Teremos após a pandemia um aumento da taxação sobre os ricos e maiores intervenções governamentais para ajudar os mais pobres? Para Scheidel, “a história mostra que só há grande potencial transformador quando a crise é muito profunda”. O professor acredita que a pandemia está sendo razoavelmente bem administrada para preservar o statu quo.

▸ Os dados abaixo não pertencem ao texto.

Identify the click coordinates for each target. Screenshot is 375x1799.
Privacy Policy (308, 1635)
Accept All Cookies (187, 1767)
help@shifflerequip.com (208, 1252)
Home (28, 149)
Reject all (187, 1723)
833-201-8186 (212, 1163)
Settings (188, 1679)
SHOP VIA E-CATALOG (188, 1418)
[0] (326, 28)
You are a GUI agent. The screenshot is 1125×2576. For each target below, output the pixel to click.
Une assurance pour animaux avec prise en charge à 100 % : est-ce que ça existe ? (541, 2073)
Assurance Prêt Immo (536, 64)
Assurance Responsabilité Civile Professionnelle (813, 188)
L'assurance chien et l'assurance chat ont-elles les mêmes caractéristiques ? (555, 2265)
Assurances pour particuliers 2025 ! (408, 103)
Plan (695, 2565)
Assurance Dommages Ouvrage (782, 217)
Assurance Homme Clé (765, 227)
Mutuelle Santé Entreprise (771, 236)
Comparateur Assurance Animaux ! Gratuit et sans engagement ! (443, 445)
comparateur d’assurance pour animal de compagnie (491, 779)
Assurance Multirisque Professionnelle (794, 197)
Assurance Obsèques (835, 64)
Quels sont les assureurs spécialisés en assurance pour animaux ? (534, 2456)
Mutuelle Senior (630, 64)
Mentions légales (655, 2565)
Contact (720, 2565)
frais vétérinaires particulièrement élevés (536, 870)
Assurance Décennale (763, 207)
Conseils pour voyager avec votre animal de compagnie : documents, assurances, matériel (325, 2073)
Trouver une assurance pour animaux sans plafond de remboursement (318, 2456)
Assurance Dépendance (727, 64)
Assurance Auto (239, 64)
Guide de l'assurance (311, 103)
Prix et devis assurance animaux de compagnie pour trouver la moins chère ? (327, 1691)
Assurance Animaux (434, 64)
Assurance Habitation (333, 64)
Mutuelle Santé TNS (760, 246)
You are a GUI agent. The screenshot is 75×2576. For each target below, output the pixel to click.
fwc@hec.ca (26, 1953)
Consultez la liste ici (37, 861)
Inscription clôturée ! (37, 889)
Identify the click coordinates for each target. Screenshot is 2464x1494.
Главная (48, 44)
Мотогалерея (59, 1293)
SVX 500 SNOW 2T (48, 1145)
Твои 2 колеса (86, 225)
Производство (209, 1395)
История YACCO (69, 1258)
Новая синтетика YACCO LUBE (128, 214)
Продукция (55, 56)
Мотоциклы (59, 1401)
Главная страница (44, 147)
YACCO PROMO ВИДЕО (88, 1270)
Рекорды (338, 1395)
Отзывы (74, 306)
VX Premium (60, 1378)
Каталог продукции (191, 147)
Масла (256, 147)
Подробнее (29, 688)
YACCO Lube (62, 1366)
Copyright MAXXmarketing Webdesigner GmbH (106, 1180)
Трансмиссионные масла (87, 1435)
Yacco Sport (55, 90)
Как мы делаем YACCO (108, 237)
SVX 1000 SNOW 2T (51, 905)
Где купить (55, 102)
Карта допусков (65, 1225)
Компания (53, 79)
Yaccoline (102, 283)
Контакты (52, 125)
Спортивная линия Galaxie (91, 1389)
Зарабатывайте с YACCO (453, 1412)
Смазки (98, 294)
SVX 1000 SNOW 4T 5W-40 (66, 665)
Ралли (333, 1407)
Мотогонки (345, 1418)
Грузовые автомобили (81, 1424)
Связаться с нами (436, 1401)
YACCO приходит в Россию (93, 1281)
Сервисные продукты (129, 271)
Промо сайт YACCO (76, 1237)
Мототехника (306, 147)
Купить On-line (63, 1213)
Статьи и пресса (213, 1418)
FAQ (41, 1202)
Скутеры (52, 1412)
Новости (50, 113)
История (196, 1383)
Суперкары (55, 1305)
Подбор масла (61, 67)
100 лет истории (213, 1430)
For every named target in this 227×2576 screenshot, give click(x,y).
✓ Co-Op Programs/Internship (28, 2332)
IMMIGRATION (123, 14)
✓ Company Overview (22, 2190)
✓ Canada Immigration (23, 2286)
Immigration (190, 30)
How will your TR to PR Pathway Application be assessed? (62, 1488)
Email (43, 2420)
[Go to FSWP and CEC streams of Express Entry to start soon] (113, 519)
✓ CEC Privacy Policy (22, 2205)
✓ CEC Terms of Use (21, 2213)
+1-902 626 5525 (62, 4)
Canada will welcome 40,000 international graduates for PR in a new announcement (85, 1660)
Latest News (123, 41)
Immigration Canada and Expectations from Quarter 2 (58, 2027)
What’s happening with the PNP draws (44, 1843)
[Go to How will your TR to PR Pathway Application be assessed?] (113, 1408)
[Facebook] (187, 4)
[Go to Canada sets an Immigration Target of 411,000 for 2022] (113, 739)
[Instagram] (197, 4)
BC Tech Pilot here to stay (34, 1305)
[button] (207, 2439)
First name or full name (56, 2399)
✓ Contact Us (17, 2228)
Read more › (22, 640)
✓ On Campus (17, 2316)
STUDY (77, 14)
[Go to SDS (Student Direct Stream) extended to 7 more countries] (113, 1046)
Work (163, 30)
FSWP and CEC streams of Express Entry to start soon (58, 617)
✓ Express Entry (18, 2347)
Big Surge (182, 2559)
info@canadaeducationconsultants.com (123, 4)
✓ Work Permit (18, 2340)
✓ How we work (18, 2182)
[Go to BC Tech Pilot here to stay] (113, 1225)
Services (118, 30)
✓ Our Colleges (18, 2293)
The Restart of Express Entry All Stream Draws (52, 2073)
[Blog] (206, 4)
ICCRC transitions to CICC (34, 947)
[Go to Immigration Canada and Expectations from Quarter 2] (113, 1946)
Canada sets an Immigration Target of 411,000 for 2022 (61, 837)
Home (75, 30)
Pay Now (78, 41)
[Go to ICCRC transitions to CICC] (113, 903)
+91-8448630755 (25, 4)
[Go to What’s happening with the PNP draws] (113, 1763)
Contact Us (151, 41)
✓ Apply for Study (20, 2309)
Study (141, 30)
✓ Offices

Nesse sentido, segundo o professor, “o momento para o Brasil e para a América Latina é muito infeliz”. Afinal, na ausência de um boom de commodities, que ajudou a reduzir desigualdades, as perspectivas são ruins na região. Desemprego, pobreza, desigualdades sociais extremas e desvalorizações cambiais integram o quadro de dramas regionais na pandemia.

Segundo pondera Scheidel em relação ao processo de reversão da redução das desigualdades na América Latina, “não chega a surpreender se levarmos em conta o quão profundamente arraigado está o conservadorismo nessas sociedades. Isso talvez fosse até inevitável. E tudo talvez fique ainda pior com a crise em andamento agora”. A inserção produtiva da região nas cadeias globais de valor encontra-se em sintonia com o grau de concentração de rendas e riquezas nessas sociedades. No momento, não constam discussões sistêmicas sobre o aproveitamento das oportunidades de reorganização dos processos produtivos globais que a pandemia de Covid-19 causará e como a região poderia se beneficiar desses novos arranjos de produção. A expectativa hegemônica de “normalização” na região está pautada pelo retorno à situação anterior ao contexto de pandemia, como, guardadas as devidas proporções, os liberais esperavam que fosse possível retornar ao padrão ouro e à Belle Époque após a Grande Guerra (1914-1918). O crash de 1929 enterrou definitivamente aquela ilusão liberal. Como costumava dizer John Kenneth Galbraith (1908-2006), o inimigo da sabedoria convencional não são as ideias, mas a marcha dos acontecimentos.

Em outro artigo, argumentei que o gasto público precisará inevitavelmente buscar reconstruir a demanda doméstica posteriormente e ele já deveria estar sendo bem mais ágil e eficaz em ajudar a manter a renda das famílias durante a pandemia. Em um quadro dramático, de desarticulação federativa, resta-nos saber como ficará a estabilidade democrática brasileira em um vindouro cenário caótico e distópico, que se entrelaçará com o processo de esgarçamento das instituições vivido nos últimos anos. A tentativa de retomar o caminho das reformas (neo)liberais, o liberalismo primário dos fiscalistas, segundo André Lara Resende, enfrentará a marcha dos acontecimentos dos danos causados pela pandemia.